(Work required) Every record must appear in your reply exactly as written.

(Supplied information)
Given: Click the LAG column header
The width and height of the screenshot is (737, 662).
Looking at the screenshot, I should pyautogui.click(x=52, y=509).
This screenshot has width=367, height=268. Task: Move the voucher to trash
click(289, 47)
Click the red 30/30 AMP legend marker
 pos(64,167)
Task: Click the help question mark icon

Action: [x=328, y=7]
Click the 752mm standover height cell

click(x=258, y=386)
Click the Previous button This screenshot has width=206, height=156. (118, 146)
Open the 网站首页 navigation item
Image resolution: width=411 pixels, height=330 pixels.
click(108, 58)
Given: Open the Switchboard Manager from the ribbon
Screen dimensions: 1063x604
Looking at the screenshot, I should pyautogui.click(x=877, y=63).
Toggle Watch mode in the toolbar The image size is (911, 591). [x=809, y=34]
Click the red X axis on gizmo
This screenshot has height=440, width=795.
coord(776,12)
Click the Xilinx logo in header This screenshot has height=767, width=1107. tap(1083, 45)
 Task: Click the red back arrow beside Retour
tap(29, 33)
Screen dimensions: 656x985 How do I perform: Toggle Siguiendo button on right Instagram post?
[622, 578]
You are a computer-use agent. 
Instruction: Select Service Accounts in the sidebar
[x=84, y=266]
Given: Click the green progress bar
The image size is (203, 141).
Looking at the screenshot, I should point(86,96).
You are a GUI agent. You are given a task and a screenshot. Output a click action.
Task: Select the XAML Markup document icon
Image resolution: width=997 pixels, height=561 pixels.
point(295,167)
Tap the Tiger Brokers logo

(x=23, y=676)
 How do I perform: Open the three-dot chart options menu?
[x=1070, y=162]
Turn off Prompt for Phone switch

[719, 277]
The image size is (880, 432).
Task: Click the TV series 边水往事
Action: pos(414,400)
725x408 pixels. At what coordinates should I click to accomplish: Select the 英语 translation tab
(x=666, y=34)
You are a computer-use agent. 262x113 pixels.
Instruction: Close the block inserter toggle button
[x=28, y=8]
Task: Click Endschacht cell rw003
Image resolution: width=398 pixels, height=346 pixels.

(Output for this task)
Given: Click the LAG column header
The width and height of the screenshot is (737, 662).
Looking at the screenshot, I should pyautogui.click(x=52, y=509).
This screenshot has width=367, height=268. Task: Move the voucher to trash
click(289, 47)
Click the red 30/30 AMP legend marker
 pos(64,167)
Task: Click the help question mark icon

Action: [x=328, y=7]
Click the 752mm standover height cell

click(x=258, y=386)
Click the Previous button This screenshot has width=206, height=156. (118, 146)
Open the 网站首页 navigation item
Image resolution: width=411 pixels, height=330 pixels.
click(108, 58)
Given: Open the Switchboard Manager from the ribbon
Screen dimensions: 1063x604
Looking at the screenshot, I should pyautogui.click(x=877, y=63).
Toggle Watch mode in the toolbar The image size is (911, 591). [x=809, y=34]
Click the red X axis on gizmo
This screenshot has height=440, width=795.
coord(776,12)
Click the Xilinx logo in header This screenshot has height=767, width=1107. tap(1083, 45)
 Task: Click the red back arrow beside Retour
tap(29, 33)
Screen dimensions: 656x985 How do I perform: Toggle Siguiendo button on right Instagram post?
[622, 578]
You are a computer-use agent. 
Instruction: Select Service Accounts in the sidebar
[x=84, y=266]
Given: Click the green progress bar
The image size is (203, 141).
Looking at the screenshot, I should point(86,96).
You are a GUI agent. You are given a task and a screenshot. Output a click action.
Task: Select the XAML Markup document icon
Image resolution: width=997 pixels, height=561 pixels.
point(295,167)
Tap the Tiger Brokers logo

(x=23, y=676)
 How do I perform: Open the three-dot chart options menu?
[x=1070, y=162]
Turn off Prompt for Phone switch

[719, 277]
The image size is (880, 432).
Task: Click the TV series 边水往事
Action: pos(414,400)
725x408 pixels. At what coordinates should I click to accomplish: Select the 英语 translation tab
(x=666, y=34)
You are a computer-use agent. 262x113 pixels.
Instruction: Close the block inserter toggle button
[x=28, y=8]
Task: Click Endschacht cell rw003
Image resolution: width=398 pixels, height=346 pixels.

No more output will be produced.